68C is a pretty warm mash temp, normally when I do a step mash I do both a beta rest and alpha rest. At 154F you're definitely targeting your alpha rest more than beta, but that should not necessarily result in lost efficiency.

I want to increase the FG a bit as the yeast attenuates quite a lot. That's why I go for 68
Some things to try:
-mash longer, go to 90 mins
-stir every 15 mins during the mash
-let your batch sparge sit for a little longer OR switch to a slooow fly sparge (45 mins to an hour)

Thank you for these tips. I do stir every about every 15 mins
 
Do you need to do an acid rest? What's the PH of your water when you start? We set our PH at 5.8 for light colored beers and 6.0 for dark beers due to roasted malts lowering PH more. We also set our sparge water at 5.3. Crush, mash length, PH and how modified the malt is. (Kolbach Index) can all make a difference in efficiency.
 
Do you need to do an acid rest? What's the PH of your water when you start? We set our PH at 5.8 for light colored beers and 6.0 for dark beers due to roasted malts lowering PH more. We also set our sparge water at 5.3. Crush, mash length, PH and how modified the malt is. (Kolbach Index) can all make a difference in efficiency.

Water generally doesn't have much buffering capacity, so targeting a water pH for the mash isn't usually useful.
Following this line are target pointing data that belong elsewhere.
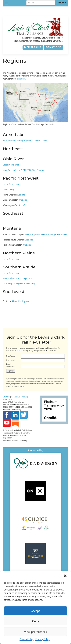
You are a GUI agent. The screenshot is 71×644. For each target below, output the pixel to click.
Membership (33, 47)
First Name (10, 356)
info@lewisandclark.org (12, 410)
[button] (65, 576)
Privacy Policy (42, 639)
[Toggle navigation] (6, 3)
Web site (21, 195)
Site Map (6, 397)
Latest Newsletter (11, 165)
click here (21, 79)
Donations (53, 47)
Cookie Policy (26, 639)
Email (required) (11, 365)
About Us (16, 301)
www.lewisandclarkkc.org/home (17, 278)
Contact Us (16, 397)
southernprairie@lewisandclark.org (19, 284)
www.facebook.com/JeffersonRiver (51, 234)
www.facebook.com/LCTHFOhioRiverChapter (23, 170)
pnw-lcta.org (8, 189)
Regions (25, 301)
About (24, 397)
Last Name (10, 360)
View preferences (35, 632)
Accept (35, 611)
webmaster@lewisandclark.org (15, 440)
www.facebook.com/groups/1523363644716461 (25, 140)
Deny (35, 621)
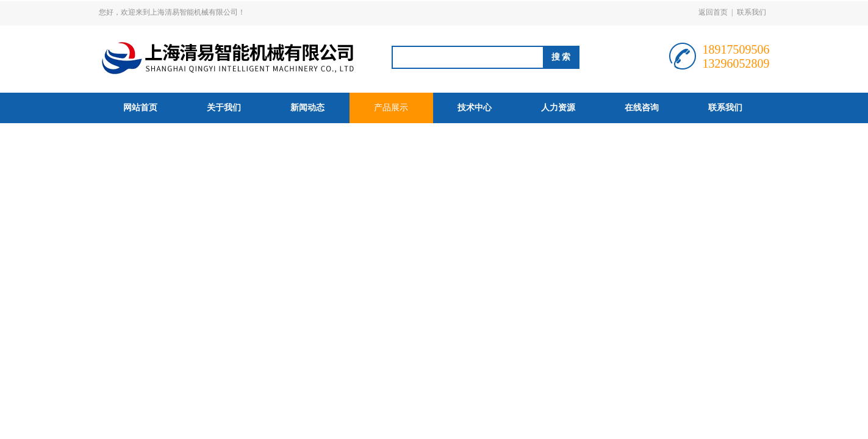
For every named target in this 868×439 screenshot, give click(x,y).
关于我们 (224, 107)
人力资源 (558, 107)
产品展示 (391, 107)
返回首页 (713, 12)
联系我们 (751, 12)
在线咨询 (642, 107)
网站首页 (140, 107)
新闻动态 (307, 107)
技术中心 (475, 107)
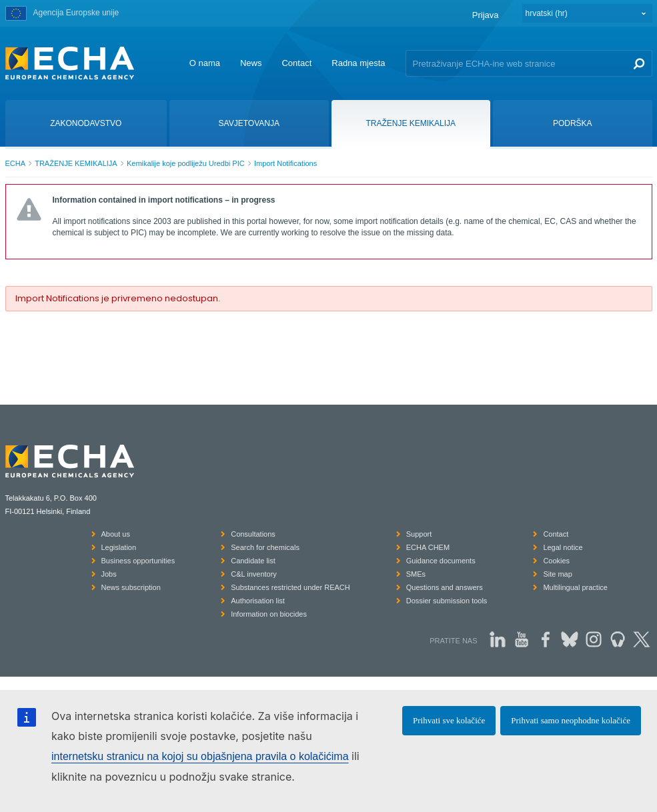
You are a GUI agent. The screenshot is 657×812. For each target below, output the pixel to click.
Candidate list (253, 561)
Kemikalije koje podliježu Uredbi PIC (185, 163)
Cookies (556, 561)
It's the mash pH that matters. What mash pHs do you get doing that?
 
The OP said ferulic acid rest so it’s for clove flavors not mash pH.

My guess is the poor efficiency is related to how you mix your boiling water for raising temperatures and there is damage being done to your enzymes.
 
Our mash pH is 5.1 - 5.3. The malt lowers it a little and we compensate for that since we start at 6.8 - 7.0. It's well water so it varies a little.